If the scientists weren't meant to be caricatures of famous real scientists, well, oops. Thomas Mims, aka Albert Einstein. Henry Rhodes, aka Stephen Hawking, with similar maladies that keep in in a wheelchair, using a computer-generated voice to communicate.

I couldn't pinpoint the other scientists, but given the above I'm inclined to think they were based on similar historical figures as well.

Add to the mix the their protectors, the half-dressed ginger Winona Ryder, along with her dad (which makes for a few uncomfortable moments).

There's a lot going on in these first six issues. Too much. It jumps around wildly, slaughters a lot of humans and gods alike, but none of the scientists act with any real agency.

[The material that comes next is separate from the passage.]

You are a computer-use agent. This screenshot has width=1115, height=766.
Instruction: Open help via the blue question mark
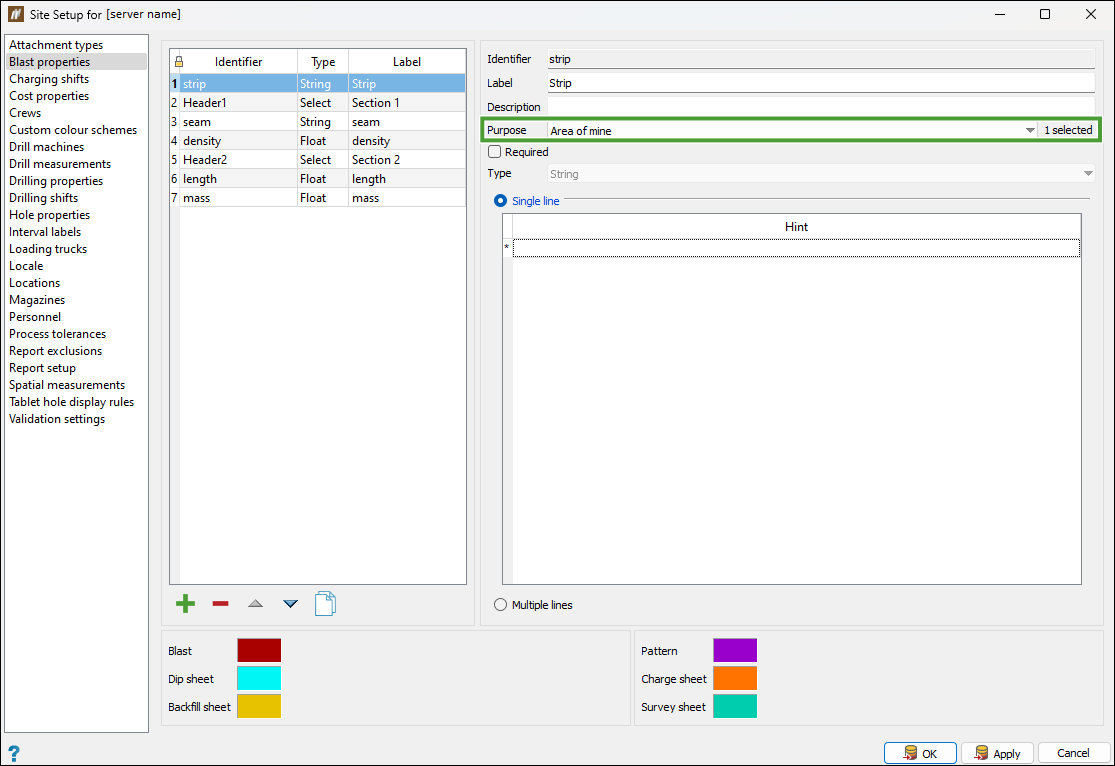[x=14, y=754]
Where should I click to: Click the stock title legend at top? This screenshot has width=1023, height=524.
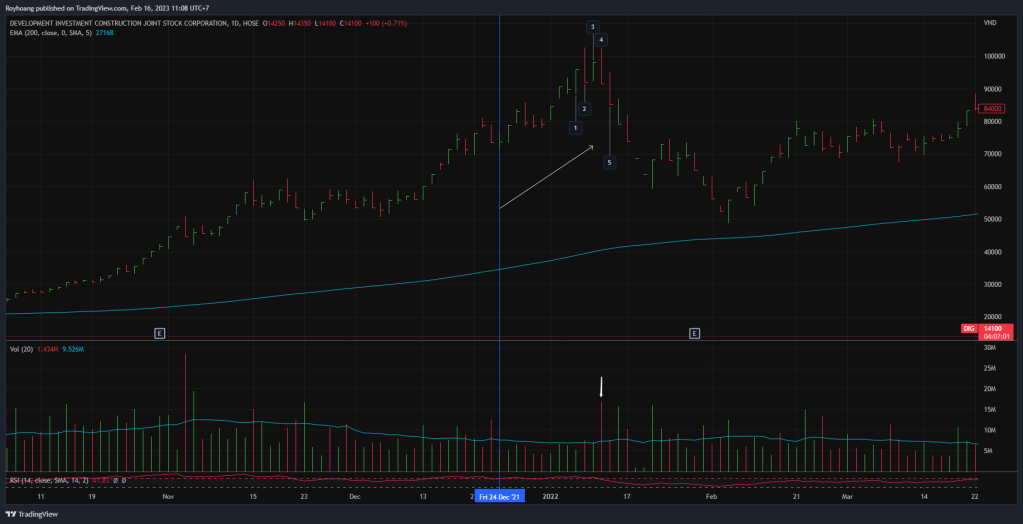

In the end, the scientists attempt to grow a new god, using blood and tissue harvested from a dead god, doing the kind of science barely possible even in the most advanced of labs, and grow a giant babified...Mammon. Other than a brief mention of Jesus rising once, so maybe he'll show up again, there's very little in the way of Christian mythos so this is way out of left field.

Their god-growing experiment fell with a rifle shot to the head, they go with the next logical step: human trials, on themselves. And where you'd think, cool, now we're going to see some sciency explanation of godhood, once our characters have transformed, they go full out worship-us-or-die-worm. So much for the Gods of Science.

I'm left highly disappointed. I wanted to love this, but it missed the mark by a mile.